▶ [WORK REQUEST] Each line that has the string "link" must be copied from the records below.

▶ [SOURCE INFORMATION]

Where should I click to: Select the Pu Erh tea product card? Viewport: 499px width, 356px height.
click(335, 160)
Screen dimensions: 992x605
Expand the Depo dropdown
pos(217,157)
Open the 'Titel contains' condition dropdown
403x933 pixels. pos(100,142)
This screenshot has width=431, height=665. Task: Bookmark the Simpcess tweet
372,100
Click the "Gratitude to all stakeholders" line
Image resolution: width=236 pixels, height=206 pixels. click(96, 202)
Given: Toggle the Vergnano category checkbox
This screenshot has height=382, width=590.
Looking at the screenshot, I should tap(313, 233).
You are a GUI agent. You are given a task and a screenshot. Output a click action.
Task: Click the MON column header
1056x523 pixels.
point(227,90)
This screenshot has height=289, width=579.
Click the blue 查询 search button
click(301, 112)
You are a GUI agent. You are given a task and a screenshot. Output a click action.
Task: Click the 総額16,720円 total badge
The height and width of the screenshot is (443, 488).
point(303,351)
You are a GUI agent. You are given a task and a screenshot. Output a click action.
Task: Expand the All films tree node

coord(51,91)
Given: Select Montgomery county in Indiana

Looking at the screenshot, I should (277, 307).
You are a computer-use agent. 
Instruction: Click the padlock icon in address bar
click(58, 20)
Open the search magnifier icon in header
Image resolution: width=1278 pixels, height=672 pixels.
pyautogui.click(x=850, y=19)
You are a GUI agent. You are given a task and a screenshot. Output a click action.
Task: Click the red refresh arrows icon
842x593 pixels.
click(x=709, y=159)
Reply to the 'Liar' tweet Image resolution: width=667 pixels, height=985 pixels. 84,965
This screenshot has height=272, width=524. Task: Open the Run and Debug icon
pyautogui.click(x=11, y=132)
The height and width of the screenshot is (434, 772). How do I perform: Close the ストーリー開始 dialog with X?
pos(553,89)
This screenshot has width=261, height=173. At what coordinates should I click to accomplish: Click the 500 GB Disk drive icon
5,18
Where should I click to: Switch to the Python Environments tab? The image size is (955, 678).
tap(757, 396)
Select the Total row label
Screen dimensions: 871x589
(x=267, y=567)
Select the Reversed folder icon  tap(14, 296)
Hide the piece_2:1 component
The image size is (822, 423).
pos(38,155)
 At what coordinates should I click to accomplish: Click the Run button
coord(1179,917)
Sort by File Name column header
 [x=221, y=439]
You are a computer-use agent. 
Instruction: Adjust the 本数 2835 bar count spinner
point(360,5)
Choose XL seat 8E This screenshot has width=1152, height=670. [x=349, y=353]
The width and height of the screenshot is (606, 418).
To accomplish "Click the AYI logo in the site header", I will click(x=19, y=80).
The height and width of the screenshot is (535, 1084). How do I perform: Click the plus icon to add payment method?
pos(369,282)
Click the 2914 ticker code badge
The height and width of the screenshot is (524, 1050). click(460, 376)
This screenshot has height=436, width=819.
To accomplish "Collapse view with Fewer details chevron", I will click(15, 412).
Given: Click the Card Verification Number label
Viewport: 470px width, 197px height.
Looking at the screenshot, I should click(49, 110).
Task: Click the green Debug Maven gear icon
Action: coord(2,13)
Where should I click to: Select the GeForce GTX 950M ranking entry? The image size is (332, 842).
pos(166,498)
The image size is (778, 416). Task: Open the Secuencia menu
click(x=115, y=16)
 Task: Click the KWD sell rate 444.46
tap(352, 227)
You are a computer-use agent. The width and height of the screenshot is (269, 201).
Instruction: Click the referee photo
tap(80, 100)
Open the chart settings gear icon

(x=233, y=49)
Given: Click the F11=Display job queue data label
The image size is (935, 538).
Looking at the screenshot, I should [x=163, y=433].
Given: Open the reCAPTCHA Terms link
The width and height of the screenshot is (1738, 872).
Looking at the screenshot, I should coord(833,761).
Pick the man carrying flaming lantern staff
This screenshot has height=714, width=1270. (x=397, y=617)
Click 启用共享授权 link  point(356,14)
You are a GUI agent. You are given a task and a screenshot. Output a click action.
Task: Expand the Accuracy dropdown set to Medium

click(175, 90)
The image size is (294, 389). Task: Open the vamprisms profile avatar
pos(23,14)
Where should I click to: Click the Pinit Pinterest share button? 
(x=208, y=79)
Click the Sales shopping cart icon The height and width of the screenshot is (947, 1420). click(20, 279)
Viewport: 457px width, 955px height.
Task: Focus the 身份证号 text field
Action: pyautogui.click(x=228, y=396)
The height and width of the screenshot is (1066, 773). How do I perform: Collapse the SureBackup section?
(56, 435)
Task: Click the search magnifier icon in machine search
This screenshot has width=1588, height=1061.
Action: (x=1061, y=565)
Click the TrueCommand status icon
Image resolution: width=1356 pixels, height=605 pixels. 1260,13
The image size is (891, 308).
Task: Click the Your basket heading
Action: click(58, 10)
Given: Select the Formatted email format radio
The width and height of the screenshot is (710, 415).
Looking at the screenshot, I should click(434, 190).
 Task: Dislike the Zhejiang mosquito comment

▶ [RESPONSE AREA]
Given: Open the reCAPTCHA Terms link
Click 启用共享授权 link  point(356,14)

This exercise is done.